begin

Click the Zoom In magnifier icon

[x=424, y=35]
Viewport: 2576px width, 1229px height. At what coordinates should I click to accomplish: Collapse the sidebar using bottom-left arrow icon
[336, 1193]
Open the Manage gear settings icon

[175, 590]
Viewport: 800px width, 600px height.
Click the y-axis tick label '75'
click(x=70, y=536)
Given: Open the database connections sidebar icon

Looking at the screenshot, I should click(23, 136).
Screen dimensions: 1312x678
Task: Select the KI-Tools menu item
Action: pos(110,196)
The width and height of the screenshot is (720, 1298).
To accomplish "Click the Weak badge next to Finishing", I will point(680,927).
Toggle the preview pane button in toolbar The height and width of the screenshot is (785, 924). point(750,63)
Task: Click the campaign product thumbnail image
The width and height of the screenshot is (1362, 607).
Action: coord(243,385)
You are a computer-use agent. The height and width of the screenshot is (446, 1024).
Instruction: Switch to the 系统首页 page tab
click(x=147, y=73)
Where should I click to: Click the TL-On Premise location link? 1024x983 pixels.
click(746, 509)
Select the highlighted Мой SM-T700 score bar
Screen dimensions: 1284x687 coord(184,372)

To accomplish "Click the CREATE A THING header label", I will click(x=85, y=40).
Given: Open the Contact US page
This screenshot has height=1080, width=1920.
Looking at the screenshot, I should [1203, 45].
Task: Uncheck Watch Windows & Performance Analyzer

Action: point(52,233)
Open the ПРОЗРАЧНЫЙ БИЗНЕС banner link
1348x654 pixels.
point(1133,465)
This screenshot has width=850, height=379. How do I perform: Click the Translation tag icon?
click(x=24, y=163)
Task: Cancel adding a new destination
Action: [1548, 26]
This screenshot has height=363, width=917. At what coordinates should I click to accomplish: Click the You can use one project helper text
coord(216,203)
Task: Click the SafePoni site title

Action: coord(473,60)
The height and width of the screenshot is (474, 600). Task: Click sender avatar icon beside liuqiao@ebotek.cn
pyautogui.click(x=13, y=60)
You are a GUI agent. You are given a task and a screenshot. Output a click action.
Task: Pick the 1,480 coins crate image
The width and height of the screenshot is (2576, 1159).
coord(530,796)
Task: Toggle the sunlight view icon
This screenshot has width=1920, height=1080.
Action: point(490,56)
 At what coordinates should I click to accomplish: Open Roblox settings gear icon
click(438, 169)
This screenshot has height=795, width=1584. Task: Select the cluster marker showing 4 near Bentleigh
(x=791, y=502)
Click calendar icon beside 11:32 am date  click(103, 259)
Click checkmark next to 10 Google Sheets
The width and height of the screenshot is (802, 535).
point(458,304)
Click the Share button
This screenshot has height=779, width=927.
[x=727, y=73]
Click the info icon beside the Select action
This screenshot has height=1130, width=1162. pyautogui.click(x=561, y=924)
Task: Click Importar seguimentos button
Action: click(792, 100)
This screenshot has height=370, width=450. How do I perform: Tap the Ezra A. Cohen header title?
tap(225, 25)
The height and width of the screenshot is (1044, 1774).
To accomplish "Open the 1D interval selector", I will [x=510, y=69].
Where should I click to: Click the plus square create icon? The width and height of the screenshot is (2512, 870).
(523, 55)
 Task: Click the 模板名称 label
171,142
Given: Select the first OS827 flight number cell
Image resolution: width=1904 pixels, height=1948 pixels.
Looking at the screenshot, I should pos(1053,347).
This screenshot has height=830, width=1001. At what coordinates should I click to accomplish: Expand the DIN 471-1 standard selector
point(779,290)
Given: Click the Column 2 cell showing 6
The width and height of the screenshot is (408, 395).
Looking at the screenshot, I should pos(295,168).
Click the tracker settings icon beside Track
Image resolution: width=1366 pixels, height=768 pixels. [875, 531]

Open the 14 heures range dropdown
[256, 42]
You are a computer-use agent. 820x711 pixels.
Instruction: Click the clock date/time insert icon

end

#### OBJECTIVE
How many lines in the records above contain the string "page"? Reply with the number alone.

#### RIGHT ANSWER
2